- **Your objective**
All of the data below is to be copied exactly.

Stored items
Segment Open

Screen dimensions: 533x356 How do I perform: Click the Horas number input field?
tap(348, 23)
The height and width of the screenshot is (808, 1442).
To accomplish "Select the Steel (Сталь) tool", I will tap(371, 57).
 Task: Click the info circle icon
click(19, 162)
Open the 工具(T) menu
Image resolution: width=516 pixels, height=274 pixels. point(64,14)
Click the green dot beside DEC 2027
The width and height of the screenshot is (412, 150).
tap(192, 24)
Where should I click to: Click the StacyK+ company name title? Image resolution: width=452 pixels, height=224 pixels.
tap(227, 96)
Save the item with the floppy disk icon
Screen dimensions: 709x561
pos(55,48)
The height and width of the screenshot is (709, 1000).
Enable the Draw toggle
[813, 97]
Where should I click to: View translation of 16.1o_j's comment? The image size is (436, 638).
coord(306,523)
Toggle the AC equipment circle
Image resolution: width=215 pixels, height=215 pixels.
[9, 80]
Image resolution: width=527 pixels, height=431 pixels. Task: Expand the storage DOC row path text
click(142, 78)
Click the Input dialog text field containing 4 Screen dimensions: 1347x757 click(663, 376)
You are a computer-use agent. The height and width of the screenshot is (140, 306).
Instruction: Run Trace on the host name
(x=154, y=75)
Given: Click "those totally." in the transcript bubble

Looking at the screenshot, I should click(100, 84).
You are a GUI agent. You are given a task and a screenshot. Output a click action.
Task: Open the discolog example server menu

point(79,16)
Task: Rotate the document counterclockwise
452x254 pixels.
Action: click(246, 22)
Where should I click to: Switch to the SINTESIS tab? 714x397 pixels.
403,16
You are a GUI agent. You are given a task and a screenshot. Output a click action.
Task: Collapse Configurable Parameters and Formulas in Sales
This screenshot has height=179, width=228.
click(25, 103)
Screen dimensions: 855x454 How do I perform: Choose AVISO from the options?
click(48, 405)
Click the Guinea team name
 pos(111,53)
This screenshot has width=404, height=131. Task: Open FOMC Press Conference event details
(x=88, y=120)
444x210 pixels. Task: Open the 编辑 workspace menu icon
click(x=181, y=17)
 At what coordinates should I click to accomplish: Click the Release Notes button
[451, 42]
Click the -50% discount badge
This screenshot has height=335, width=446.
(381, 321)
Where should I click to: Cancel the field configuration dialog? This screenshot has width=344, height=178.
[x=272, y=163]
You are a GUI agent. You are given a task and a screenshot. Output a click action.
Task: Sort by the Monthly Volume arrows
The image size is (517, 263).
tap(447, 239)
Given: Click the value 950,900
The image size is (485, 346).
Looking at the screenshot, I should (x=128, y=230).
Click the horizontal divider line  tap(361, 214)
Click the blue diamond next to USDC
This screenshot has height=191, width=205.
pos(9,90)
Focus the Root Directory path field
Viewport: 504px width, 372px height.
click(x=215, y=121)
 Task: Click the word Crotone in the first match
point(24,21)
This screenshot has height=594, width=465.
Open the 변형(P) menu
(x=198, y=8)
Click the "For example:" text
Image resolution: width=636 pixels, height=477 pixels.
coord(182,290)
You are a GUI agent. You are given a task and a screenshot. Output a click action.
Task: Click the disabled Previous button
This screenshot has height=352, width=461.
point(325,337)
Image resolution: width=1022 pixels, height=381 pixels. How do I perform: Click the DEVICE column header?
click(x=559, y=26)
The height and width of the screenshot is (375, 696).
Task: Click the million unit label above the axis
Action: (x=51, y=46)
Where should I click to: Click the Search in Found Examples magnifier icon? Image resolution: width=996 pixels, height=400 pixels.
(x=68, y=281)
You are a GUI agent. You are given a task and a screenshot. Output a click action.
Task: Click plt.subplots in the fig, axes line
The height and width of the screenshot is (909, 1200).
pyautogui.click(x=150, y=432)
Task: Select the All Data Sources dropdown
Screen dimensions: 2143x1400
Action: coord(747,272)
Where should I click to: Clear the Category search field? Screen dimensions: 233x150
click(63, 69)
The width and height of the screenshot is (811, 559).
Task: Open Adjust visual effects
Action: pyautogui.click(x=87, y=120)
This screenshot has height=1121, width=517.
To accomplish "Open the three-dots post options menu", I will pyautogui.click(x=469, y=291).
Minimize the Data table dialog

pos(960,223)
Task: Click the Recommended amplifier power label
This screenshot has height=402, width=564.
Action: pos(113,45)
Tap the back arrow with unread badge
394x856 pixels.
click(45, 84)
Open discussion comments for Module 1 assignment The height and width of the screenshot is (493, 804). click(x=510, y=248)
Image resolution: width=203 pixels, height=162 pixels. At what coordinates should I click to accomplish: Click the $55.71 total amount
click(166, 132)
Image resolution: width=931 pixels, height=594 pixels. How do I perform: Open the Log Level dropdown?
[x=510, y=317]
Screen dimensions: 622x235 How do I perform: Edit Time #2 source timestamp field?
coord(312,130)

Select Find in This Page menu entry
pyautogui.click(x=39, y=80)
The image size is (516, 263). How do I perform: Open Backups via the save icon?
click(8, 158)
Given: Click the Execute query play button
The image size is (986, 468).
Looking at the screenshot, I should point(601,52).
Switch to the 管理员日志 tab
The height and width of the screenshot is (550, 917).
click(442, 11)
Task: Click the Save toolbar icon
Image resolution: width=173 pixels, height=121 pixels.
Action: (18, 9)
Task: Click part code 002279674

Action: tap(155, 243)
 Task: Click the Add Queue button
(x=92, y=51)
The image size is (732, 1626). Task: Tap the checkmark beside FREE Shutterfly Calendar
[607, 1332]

Segment Closed

- **Solution for this problem**
Screen dimensions: 533x356 How do I perform: Click the Horas number input field?
tap(348, 23)
The height and width of the screenshot is (808, 1442).
To accomplish "Select the Steel (Сталь) tool", I will tap(371, 57).
 Task: Click the info circle icon
click(19, 162)
Open the 工具(T) menu
Image resolution: width=516 pixels, height=274 pixels. point(64,14)
Click the green dot beside DEC 2027
The width and height of the screenshot is (412, 150).
tap(192, 24)
Where should I click to: Click the StacyK+ company name title? Image resolution: width=452 pixels, height=224 pixels.
tap(227, 96)
Save the item with the floppy disk icon
Screen dimensions: 709x561
pos(55,48)
The height and width of the screenshot is (709, 1000).
Enable the Draw toggle
[813, 97]
Where should I click to: View translation of 16.1o_j's comment? The image size is (436, 638).
coord(306,523)
Toggle the AC equipment circle
Image resolution: width=215 pixels, height=215 pixels.
[9, 80]
Image resolution: width=527 pixels, height=431 pixels. Task: Expand the storage DOC row path text
click(142, 78)
Click the Input dialog text field containing 4 Screen dimensions: 1347x757 click(663, 376)
You are a computer-use agent. The height and width of the screenshot is (140, 306).
Instruction: Run Trace on the host name
(x=154, y=75)
Given: Click "those totally." in the transcript bubble

Looking at the screenshot, I should click(100, 84).
You are a GUI agent. You are given a task and a screenshot. Output a click action.
Task: Open the discolog example server menu

point(79,16)
Task: Rotate the document counterclockwise
452x254 pixels.
Action: click(246, 22)
Where should I click to: Switch to the SINTESIS tab? 714x397 pixels.
403,16
You are a GUI agent. You are given a task and a screenshot. Output a click action.
Task: Collapse Configurable Parameters and Formulas in Sales
This screenshot has height=179, width=228.
click(25, 103)
Screen dimensions: 855x454 How do I perform: Choose AVISO from the options?
click(48, 405)
Click the Guinea team name
 pos(111,53)
This screenshot has width=404, height=131. Task: Open FOMC Press Conference event details
(x=88, y=120)
444x210 pixels. Task: Open the 编辑 workspace menu icon
click(x=181, y=17)
 At what coordinates should I click to accomplish: Click the Release Notes button
[451, 42]
Click the -50% discount badge
This screenshot has height=335, width=446.
(381, 321)
Where should I click to: Cancel the field configuration dialog? This screenshot has width=344, height=178.
[x=272, y=163]
You are a GUI agent. You are given a task and a screenshot. Output a click action.
Task: Sort by the Monthly Volume arrows
The image size is (517, 263).
tap(447, 239)
Given: Click the value 950,900
The image size is (485, 346).
Looking at the screenshot, I should (x=128, y=230).
Click the horizontal divider line  tap(361, 214)
Click the blue diamond next to USDC
This screenshot has height=191, width=205.
pos(9,90)
Focus the Root Directory path field
Viewport: 504px width, 372px height.
click(x=215, y=121)
 Task: Click the word Crotone in the first match
point(24,21)
This screenshot has height=594, width=465.
Open the 변형(P) menu
(x=198, y=8)
Click the "For example:" text
Image resolution: width=636 pixels, height=477 pixels.
coord(182,290)
You are a GUI agent. You are given a task and a screenshot. Output a click action.
Task: Click the disabled Previous button
This screenshot has height=352, width=461.
point(325,337)
Image resolution: width=1022 pixels, height=381 pixels. How do I perform: Click the DEVICE column header?
click(x=559, y=26)
The height and width of the screenshot is (375, 696).
Task: Click the million unit label above the axis
Action: (x=51, y=46)
Where should I click to: Click the Search in Found Examples magnifier icon? Image resolution: width=996 pixels, height=400 pixels.
(x=68, y=281)
You are a GUI agent. You are given a task and a screenshot. Output a click action.
Task: Click plt.subplots in the fig, axes line
The height and width of the screenshot is (909, 1200).
pyautogui.click(x=150, y=432)
Task: Select the All Data Sources dropdown
Screen dimensions: 2143x1400
Action: coord(747,272)
Where should I click to: Clear the Category search field? Screen dimensions: 233x150
click(63, 69)
The width and height of the screenshot is (811, 559).
Task: Open Adjust visual effects
Action: pyautogui.click(x=87, y=120)
This screenshot has height=1121, width=517.
To accomplish "Open the three-dots post options menu", I will pyautogui.click(x=469, y=291).
Minimize the Data table dialog

pos(960,223)
Task: Click the Recommended amplifier power label
This screenshot has height=402, width=564.
Action: pos(113,45)
Tap the back arrow with unread badge
394x856 pixels.
click(45, 84)
Open discussion comments for Module 1 assignment The height and width of the screenshot is (493, 804). click(x=510, y=248)
Image resolution: width=203 pixels, height=162 pixels. At what coordinates should I click to accomplish: Click the $55.71 total amount
click(166, 132)
Image resolution: width=931 pixels, height=594 pixels. How do I perform: Open the Log Level dropdown?
[x=510, y=317]
Screen dimensions: 622x235 How do I perform: Edit Time #2 source timestamp field?
coord(312,130)

Select Find in This Page menu entry
pyautogui.click(x=39, y=80)
The image size is (516, 263). How do I perform: Open Backups via the save icon?
click(8, 158)
Given: Click the Execute query play button
The image size is (986, 468).
Looking at the screenshot, I should point(601,52).
Switch to the 管理员日志 tab
The height and width of the screenshot is (550, 917).
click(442, 11)
Task: Click the Save toolbar icon
Image resolution: width=173 pixels, height=121 pixels.
Action: (18, 9)
Task: Click part code 002279674

Action: tap(155, 243)
 Task: Click the Add Queue button
(x=92, y=51)
The image size is (732, 1626). Task: Tap the checkmark beside FREE Shutterfly Calendar
[607, 1332]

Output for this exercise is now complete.